The courts have consistently held that pro se litigants should be treated no differently or more leniently than litigants represented by counsel. See Millen v. Milieu, 122 So.3d 496, 497 (Fla. 3d DCA 2013) (“We first note, ‘[i]t is a mistake to hold a pro se litigant to a lesser standard than a reasonably competent attorney.’ ” (quoting Kohn v. City of Miami Beach, 611 So.2d 538, 539 (Fla. 3d DCA 1992))); Anderson v. Sch. Bd. of Seminole Cnty., 830 So.2d 952, 953 (Fla. 5th DCA 2002) (“Pro se litigants, however, should not be treated differently from litigants in similar situations who are represented by counsel and are charged with knowledge of those rights.” (citing Kohn)); Stueber v. Gallagher, 812 So.2d 454, 457 (Fla. 5th DCA 2002) (“In Florida, pro se litigants are bound by the same rules that apply to counsel.” (citing Kohn))-, Gladstone, 729 So.2d at 1004 (“A pro se litigant should not be held to a lesser standard than a reasonably competent attorney because applying a lesser standard would only encourage continued frivolous litigation.” (citing Kohn)).

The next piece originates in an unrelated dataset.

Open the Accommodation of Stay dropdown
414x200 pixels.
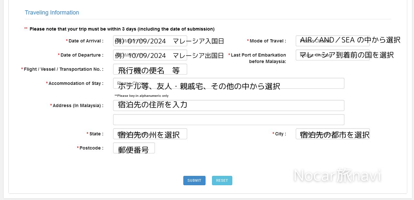tap(229, 83)
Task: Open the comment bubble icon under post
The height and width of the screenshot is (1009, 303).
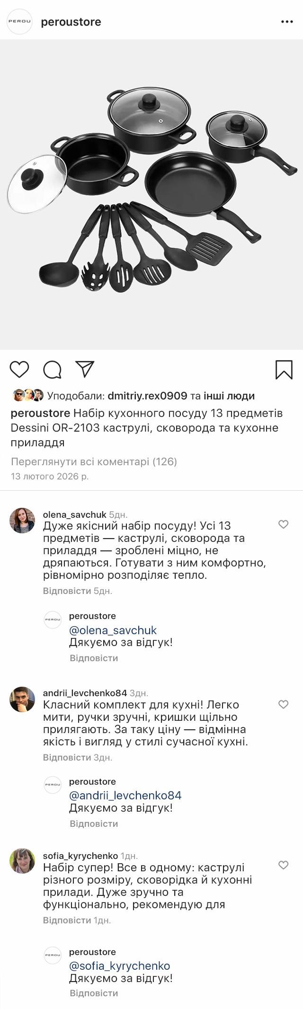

In Kohn, the court held that “it is a mistake to hold a pro se litigant to a lesser standard than a reasonably competent attorney” and that “a party’s self-representation does not relieve the party of the obligation to comply with any appropriate rules of civil procedure.” 611 So.2d at 539^10. The court in Kohn further noted, citing numerous cases from other jurisdictions, that “[cjourts around the country have likewise recognized that once a party chooses to represent himself he cannot expect favored treatment from the court.” 611 So.2d at 540 n. 1. Sherman Balch is no exception, and his pro se status gives him no right to flagrantly violate prior court orders and inject himself in a lawsuit in which he has no standing.
Accordingly, we treat the Notice of Appeal as a Petition for Writ of Certiorari and deny the Petition.
PETITION DENIED.
SAWAYA, LAWSON, and WALLIS, JJ., concur.